(Items from a data source)
------------------------------------------------------------------------
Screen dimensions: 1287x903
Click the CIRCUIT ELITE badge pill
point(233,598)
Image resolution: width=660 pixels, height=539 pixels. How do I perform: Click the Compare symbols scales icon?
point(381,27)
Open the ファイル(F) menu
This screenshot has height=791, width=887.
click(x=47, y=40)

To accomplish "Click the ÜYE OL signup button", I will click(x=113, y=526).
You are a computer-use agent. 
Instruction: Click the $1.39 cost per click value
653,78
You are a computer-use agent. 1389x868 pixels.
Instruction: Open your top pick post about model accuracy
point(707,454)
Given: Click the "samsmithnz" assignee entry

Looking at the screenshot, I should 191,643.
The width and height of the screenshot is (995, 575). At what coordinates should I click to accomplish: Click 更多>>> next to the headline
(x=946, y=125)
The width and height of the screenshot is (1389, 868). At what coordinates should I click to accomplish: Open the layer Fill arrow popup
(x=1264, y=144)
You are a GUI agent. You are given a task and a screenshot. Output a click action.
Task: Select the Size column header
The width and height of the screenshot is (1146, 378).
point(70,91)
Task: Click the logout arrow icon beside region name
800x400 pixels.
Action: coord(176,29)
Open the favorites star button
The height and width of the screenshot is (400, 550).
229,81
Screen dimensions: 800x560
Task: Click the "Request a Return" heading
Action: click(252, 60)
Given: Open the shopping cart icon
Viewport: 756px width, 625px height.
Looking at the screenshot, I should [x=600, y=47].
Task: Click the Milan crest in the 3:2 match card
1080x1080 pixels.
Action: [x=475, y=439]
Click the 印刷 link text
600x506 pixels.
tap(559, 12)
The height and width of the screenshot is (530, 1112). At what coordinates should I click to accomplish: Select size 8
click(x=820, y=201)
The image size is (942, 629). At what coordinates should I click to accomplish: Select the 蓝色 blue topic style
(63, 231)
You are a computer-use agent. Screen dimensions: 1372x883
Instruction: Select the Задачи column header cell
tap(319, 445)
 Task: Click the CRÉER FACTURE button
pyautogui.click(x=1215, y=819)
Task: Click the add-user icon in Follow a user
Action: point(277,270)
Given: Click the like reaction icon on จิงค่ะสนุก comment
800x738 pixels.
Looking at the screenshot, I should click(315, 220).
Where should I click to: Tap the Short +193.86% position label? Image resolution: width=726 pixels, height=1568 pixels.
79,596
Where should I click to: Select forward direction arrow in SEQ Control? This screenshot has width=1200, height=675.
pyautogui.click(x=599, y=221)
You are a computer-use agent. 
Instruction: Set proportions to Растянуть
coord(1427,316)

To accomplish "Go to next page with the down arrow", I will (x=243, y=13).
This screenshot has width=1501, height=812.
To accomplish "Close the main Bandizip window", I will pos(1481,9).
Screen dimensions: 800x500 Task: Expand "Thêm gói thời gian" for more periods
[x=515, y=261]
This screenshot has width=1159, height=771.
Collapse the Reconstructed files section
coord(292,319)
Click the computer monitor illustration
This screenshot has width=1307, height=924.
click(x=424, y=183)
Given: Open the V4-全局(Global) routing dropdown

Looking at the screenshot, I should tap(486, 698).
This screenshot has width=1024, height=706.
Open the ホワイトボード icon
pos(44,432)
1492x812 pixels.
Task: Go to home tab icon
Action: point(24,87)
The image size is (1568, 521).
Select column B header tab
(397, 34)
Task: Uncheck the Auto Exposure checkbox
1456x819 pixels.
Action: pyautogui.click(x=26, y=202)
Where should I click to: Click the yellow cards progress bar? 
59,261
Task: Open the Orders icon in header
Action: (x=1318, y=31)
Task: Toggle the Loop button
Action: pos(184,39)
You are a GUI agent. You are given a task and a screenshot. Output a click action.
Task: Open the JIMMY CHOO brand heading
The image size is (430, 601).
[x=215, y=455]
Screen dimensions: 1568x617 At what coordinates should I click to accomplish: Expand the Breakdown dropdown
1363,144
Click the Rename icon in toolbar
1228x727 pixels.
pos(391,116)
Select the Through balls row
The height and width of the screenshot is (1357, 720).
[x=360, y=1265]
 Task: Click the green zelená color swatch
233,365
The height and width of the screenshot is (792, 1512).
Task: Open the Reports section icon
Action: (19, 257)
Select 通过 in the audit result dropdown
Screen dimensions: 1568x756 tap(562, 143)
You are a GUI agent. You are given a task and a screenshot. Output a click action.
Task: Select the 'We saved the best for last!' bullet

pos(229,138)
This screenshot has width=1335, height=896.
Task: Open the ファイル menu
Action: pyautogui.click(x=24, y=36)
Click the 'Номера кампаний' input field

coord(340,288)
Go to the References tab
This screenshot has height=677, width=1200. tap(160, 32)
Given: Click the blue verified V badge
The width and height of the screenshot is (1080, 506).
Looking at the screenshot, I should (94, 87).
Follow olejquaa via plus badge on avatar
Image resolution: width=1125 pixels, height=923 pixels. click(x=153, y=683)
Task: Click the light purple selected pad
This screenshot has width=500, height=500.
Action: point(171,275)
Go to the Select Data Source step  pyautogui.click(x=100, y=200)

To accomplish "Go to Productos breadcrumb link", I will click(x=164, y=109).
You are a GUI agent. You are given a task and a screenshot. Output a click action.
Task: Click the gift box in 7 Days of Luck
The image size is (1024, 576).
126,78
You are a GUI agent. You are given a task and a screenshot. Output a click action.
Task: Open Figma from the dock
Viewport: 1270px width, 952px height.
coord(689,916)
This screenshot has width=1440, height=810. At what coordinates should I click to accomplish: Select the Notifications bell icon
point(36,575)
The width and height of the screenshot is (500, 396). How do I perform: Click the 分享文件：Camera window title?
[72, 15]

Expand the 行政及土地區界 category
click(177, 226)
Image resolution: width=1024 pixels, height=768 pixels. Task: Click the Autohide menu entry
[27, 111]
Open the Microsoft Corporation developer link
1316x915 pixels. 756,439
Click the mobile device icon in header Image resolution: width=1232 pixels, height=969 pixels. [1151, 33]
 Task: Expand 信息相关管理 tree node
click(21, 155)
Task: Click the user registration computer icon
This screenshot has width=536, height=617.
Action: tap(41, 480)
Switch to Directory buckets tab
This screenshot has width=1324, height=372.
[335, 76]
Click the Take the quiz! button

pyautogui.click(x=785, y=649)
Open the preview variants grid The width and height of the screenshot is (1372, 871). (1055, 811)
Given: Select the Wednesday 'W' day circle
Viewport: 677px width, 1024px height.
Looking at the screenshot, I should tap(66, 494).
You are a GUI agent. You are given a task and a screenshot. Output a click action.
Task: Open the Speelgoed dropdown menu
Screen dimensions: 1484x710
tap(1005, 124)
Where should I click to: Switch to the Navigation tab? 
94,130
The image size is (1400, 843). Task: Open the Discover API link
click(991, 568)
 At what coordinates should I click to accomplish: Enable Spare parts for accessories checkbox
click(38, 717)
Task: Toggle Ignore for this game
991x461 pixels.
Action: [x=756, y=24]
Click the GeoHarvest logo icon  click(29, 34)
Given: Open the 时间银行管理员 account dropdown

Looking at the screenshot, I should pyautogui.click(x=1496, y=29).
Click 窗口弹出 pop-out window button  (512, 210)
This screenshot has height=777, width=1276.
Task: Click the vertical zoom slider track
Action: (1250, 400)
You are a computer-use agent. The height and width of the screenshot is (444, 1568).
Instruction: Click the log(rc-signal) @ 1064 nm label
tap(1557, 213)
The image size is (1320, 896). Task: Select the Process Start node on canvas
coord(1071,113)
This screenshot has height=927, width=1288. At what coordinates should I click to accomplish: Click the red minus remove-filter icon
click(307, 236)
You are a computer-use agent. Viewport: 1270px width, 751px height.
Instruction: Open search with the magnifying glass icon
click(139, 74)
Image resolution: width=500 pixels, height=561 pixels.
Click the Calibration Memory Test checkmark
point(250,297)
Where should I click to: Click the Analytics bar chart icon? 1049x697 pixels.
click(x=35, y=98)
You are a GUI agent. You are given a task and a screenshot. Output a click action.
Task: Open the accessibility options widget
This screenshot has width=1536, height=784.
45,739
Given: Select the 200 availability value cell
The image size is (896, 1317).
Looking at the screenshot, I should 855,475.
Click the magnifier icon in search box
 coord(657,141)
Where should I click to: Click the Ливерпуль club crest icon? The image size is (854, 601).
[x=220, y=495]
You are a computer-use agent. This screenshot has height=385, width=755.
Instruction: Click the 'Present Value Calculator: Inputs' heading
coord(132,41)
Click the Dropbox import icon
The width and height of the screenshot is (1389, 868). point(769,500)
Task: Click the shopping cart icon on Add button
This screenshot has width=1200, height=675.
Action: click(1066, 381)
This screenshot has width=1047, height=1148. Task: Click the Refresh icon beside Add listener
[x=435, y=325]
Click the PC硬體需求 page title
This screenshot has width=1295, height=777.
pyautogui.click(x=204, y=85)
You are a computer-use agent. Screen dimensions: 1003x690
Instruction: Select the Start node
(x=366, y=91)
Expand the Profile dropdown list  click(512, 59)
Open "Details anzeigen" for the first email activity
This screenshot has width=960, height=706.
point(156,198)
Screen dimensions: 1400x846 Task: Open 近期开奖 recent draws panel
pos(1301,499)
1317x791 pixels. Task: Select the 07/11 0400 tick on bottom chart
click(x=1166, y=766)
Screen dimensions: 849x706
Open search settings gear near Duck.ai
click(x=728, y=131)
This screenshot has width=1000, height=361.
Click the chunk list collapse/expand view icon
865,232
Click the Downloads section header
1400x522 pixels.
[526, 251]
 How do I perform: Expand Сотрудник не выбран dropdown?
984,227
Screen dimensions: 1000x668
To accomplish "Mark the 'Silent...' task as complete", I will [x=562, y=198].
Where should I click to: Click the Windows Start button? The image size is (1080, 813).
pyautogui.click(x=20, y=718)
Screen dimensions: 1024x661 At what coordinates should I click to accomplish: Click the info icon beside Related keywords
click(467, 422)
------------------------------------------------------------------------
— Exercise description —
Output the stretch from the line containing "This screenshot has width=1000, height=361." through the end of the items as a numbered list, omitting blank lines.

— Result of this task —
1. This screenshot has width=1000, height=361.
2. Click the chunk list collapse/expand view icon
3. 865,232
4. Click the Downloads section header
5. 1400x522 pixels.
6. [526, 251]
7.  How do I perform: Expand Сотрудник не выбран dropdown?
8. 984,227
9. Screen dimensions: 1000x668
10. To accomplish "Mark the 'Silent...' task as complete", I will [x=562, y=198].
11. Where should I click to: Click the Windows Start button? The image size is (1080, 813).
12. pyautogui.click(x=20, y=718)
13. Screen dimensions: 1024x661 At what coordinates should I click to accomplish: Click the info icon beside Related keywords
14. click(467, 422)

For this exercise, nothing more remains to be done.